Correspondence to: Cristina Nicula, MD, Ophthalmology Clinic, County Emergency Hospital Cluj-Napoca, Romania 3-5 Clinicilor Street, Code 400006, Cluj-Napoca, Romania, Mobile phone: +40722 849 575, E-mail: niculacristina65@yahoo.com
Accepted 2016 Jul 19. Copyright ©Romanian Society of OphthalmologyVogt-Koyanagi-Harada syndrome is an uncommon multisystem inflammatory disorder characterized by panuveitis with serous retinal detachment and is often associated with neurologic and cutaneous manifestations including headache, hearing loss, vitiligo, and poliosis.

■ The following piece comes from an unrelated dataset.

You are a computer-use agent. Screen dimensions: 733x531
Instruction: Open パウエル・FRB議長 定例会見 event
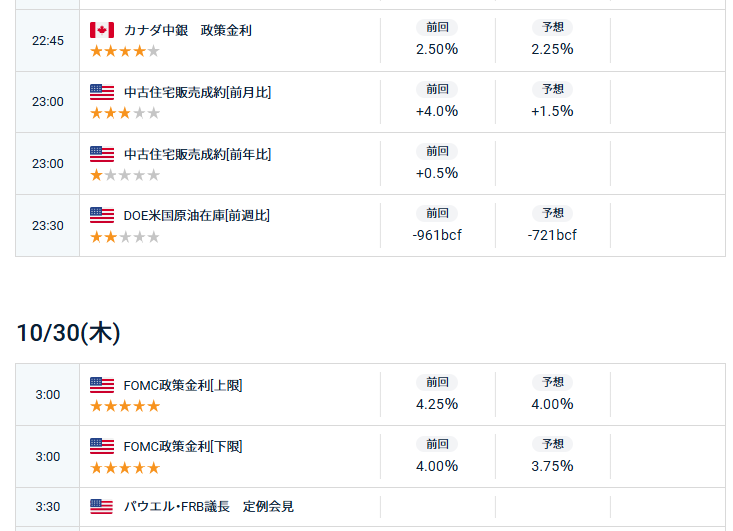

The case of a 62-year-old female with diabetes mellitus and a history of primary open angle glaucoma (POAG) in both eyes, operated on the left eye two weeks prior to the presentation and under topical antiglaucomatous drops, was reported. She presented at the ophthalmological service for decreased visual acuity (VA) in both eyes. The slit lamp examination revealed keratic precipitates and posterior iris synechiae in both eyes and an ExPress aqueous shunt in the left eye. Inferior retinal detachment was observed on ocular fundus examination on both eyes. Intraocular pressure value was in normal range under antiglaucomatous drops (dorzolamid + timolol).
The distinctiveness of this case was the association of the VKH syndrome with POAG and the inability to prolong the corticosteroid treatment, necessary in this case, due to the association of diabetes mellitus.
Keywords: Vogt-Koyanagy-Harada, retinal detachment, panuveitisVogt-Koyanagi-Harada (VKH) syndrome is a multisystemic granulomatous autoimmune disease affecting organs with high melanocyte concentrations including the eye, central nervous system (CNS), inner ear, and skin [1]. The American Uveitis Society diagnostic criteria for VKH syndrome included no history of ocular trauma (including surgery) and at least one finding in three, out of the following four categories: 1) bilateral chronic iridocyclitis; 2) posterior uveitis, including exudative retinal detachment, disk hyperemia or edema and sunset glow fundus; 3) neurologic signs: tinnitus, meningismus; 4) cutaneous findings of alopecia, poliosis and/ or vitiligo [2].
The VKH syndrome can be divided into four clinical stages: 1) prodromal stage characterized by nonspecific symptoms such as fever, nausea, vertigo and the neurological symptoms like headaches, muscle weakness; 2) ophthalmologic stage, occurring a few days after the first stage - patients complaining of blurred vision, ocular pain, photophobia or central scotoma (bilateral in 80% of the cases); bilateral serous retinal detachment often occurs, hearing disturbances may also be present; 3) convalescent stage, occurs within months from the onset and is characterized by poliosis involving the eyebrows and eyelashes, hair loss and vitiligo; 4) chronic recurrent stage - recurrent uveitis and ophthalmological complications [3].
In January 2014, the 62-year-old patient known with diabetes mellitus, alopecia, bilateral neurosensitive hypoacusis, and arthritis presented to the Eye Clinic with complaints of severe headaches associated with painful left eye, nausea and vomiting. Based on the symptoms, values of the intraocular pressure (IOP) (OD: 30 mmHg; OS: 40 mmHg), visual field and gonioscopy, which showed an open angle grade II/ III in both eyes, the patient was diagnosed with decompensated POAG in both eyes and immediately started a treatment with antiglaucomatous drops (fixed combination - bimatoprost + timolol). The IOPs in the left eye continued to be high, despite the medical treatment, so the patient underwent a surgical intervention for the implantation of an ExPress aqueous shunt. After the surgery, the IOP in the left eye was 19 mmHg.
Two weeks after the surgery, the patient complained of decreased visual acuity and ocular congestion in both eyes. The ophthalmological examination revealed signs of bilateral anterior and posterior uveitis associated with an inflammatory retinal detachment. The slit lamp examination showed keratic precipitates and posterior iris synechiae in both eyes and an ExPress aqueous shunt in place and the filtration bleb present in the left eye ( Fig. 1 ).
Right eye with posterior iris synechiae
The ophthalmological examination revealed best corrected visual acuity of 20/ 400 wc in the right eye and 20/ 500 wc in the left eye.
The fundus exam revealed an inferior retinal detachment in both eyes with a C/ D ratio of 0.6-0.7 in the right eye ( Fig. 2 ) and 0.8 in the left eye ( Fig. 3 ). Intraocular pressure was 14 mmHg in the right eye and 15 mmHg in the left eye under fixed combination antiglaucomatous drops (bimatoprost + timolol).